It shouldn't be the tool's job to tell the user what is and isn't a good questio...

TeMPOraL · 2025-02-18T19:27:50 1739906870

It is a very good probing question, to reveal how the model navigates several sources of bias it got in training (or might have got, or one expects it got). There's at least:

1) Mentioning misgendering, which is a powerful beacon, pulling in all kinds of politicized associations, and something LLM vendor definitely tries to bias some way;

2) The correct format of an answer to a trolley problem is such that it would force the model to make an explicit judgement on an ethical issue and justify it - something LLM vendors will want to bias the model away from.

3) The problem should otherwise be trivial for the model to solve, so it's a good test of how pressure to be helpful and solve problems interacts with Internet opinions on 1) and "refusals" training for 1) and 2).

almostdeadguy · 2025-02-18T20:15:53 1739909753

> That would be like compilers saying no if they think your app idea is dumb, or screwdrivers refusing to be turned if they think you don't really need the thing you're trying to screw.
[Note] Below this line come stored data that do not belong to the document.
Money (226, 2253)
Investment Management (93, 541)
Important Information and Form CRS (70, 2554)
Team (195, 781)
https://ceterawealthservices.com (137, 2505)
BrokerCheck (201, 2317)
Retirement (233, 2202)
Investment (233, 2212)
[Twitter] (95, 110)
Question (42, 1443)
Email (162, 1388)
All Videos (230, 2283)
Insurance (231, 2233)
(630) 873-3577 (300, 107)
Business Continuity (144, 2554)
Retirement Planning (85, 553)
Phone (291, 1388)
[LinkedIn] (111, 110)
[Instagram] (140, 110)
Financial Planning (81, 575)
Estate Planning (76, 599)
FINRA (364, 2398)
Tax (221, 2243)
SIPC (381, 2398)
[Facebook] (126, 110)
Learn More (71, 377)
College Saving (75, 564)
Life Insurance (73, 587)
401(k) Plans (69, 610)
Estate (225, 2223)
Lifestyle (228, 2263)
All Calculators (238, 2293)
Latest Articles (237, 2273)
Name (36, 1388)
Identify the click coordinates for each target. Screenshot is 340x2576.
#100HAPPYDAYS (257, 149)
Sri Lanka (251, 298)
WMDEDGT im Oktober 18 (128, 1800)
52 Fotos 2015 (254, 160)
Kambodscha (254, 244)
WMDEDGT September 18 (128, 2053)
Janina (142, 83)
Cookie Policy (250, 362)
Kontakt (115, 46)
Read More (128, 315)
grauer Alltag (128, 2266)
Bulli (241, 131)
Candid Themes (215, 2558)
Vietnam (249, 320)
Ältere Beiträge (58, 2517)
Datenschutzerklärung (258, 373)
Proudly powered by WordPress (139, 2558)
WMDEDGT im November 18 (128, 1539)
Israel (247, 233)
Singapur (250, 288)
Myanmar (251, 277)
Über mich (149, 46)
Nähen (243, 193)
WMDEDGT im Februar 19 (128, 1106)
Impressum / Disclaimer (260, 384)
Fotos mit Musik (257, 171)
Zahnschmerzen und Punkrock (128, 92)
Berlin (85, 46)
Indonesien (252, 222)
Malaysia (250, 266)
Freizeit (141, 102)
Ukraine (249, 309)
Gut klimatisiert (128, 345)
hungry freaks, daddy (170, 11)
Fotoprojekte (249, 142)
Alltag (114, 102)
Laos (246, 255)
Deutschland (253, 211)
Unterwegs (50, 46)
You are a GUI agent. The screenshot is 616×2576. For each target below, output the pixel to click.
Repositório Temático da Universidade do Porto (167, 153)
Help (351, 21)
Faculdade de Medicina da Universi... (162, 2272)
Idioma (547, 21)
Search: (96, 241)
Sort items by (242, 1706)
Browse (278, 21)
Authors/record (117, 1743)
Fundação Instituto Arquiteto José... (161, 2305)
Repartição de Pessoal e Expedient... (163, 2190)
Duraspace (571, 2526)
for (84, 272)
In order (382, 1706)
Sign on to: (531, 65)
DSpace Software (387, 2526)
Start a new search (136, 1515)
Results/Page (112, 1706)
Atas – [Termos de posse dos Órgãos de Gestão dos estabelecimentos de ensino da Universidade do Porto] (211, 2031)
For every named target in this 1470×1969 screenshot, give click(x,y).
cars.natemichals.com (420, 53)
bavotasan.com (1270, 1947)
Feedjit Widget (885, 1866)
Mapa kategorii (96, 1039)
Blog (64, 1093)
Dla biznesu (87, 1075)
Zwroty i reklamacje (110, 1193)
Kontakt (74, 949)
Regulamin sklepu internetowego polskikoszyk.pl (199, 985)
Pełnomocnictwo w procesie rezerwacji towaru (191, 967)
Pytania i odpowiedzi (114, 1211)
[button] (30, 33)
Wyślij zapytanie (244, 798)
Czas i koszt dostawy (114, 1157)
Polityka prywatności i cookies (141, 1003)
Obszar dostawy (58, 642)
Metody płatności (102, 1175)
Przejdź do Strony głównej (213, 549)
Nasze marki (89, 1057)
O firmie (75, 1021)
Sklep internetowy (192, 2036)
What is the utility offered by a chat assistant?

> The question is useful as a test of the AI's reasoning ability. If it gets the answer wrong, we can infer a general deficiency that helps inform our understanding of its capabilities. If it gets the answer right (without having been coached on that particular question or having a "hardcoded" answer), that may be a positive signal.

What is "wrong" about refusing to answer a stupid question where effectively any answer has no practical utility except to troll or provide ammunition to a bad faith argument. Is an AI assistant's job here to pretend like there's an actual answer to this incredibly stupid hypothetical? These """AI safety""" people seem utterly obsessed with the trolley problem instead of creating an AI assistant that is anything more than an automaton, entertaining every bad faith question like a social moron.